Difficile de ne pas céder à la nostalgie alors que sort le nouvel album de Sade, Soldier of Love , son sixième album studio en un quart de siècle. Une éternité? A 51?ans, la chanteuse semble d’autant plus sortir d’une autre époque qu’à l’heure de ses premiers succès – souvenez-vous de Smooth Operator en 1984 – elle dégageait déjà une forte aura rétro.
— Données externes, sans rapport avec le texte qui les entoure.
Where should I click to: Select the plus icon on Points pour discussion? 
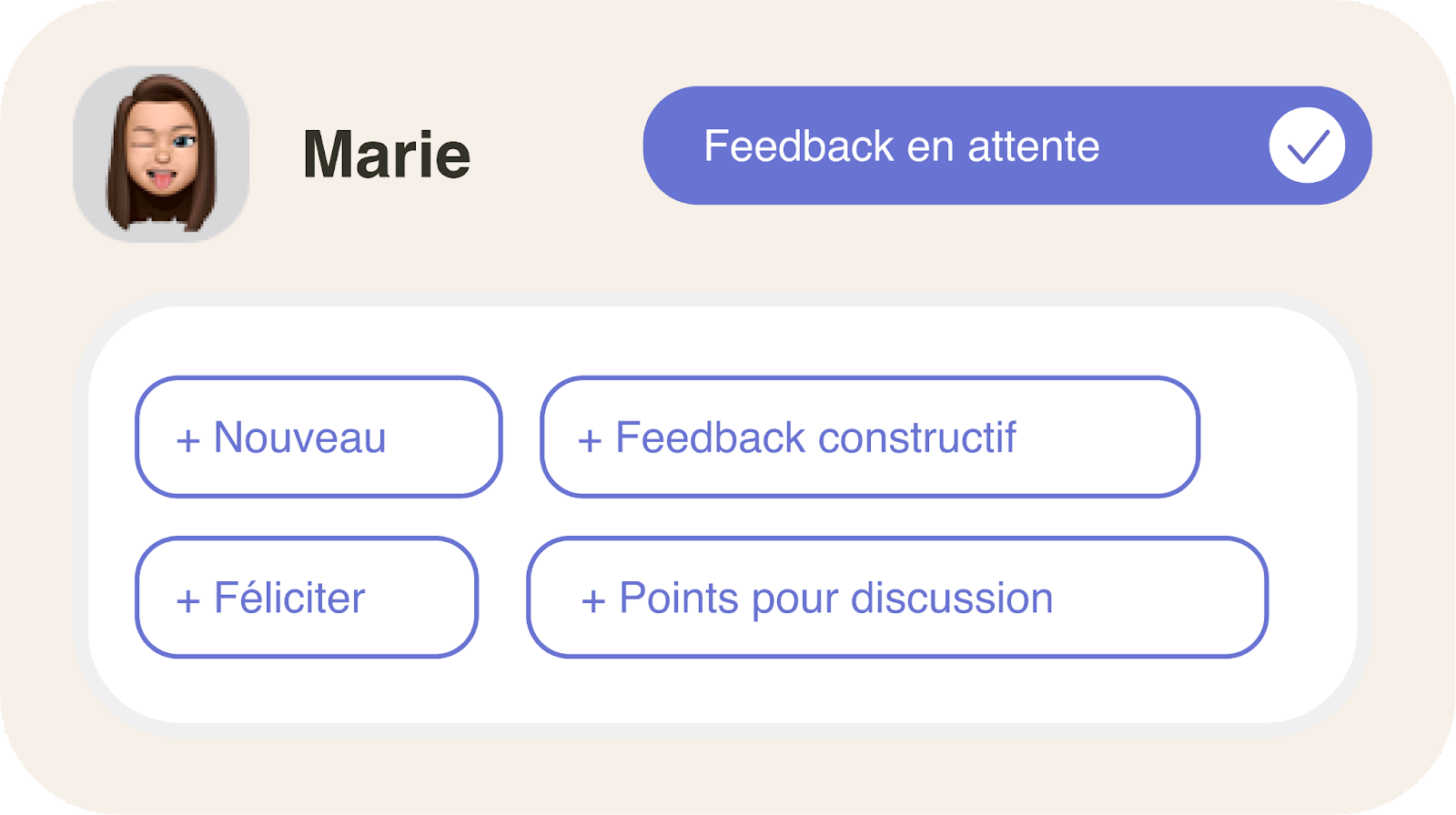click(x=593, y=599)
Contemporaine de Matt Bianco, des débuts d’Everything But The Girl, l’Anglo-Nigériane, fan de Nina Simone, Aretha Franklin, Billie Holiday, modernisait l’imagerie de ses modèles en les lissant…
Sophistiquée, exotique, elle réinventait le cabaret jazz selon les canons pop d’un glamour noctambule et les clichés immortalisés par certaines figures du polar où les chanteuses se devaient de faire briller leur robe bustier dans quelques sombres intrigues urbaines. Voir le rôle d’Isabella Rossellini dans le film Blue Velvet de David Lynch, qui sortait 1986. Le revival rockabilly venait de faire illusion avec les bananes brillantinées des Stray Cats. Sade apparaît en icône pour coiffeurs fifties sur la pochette de son premier album, Diamond Life…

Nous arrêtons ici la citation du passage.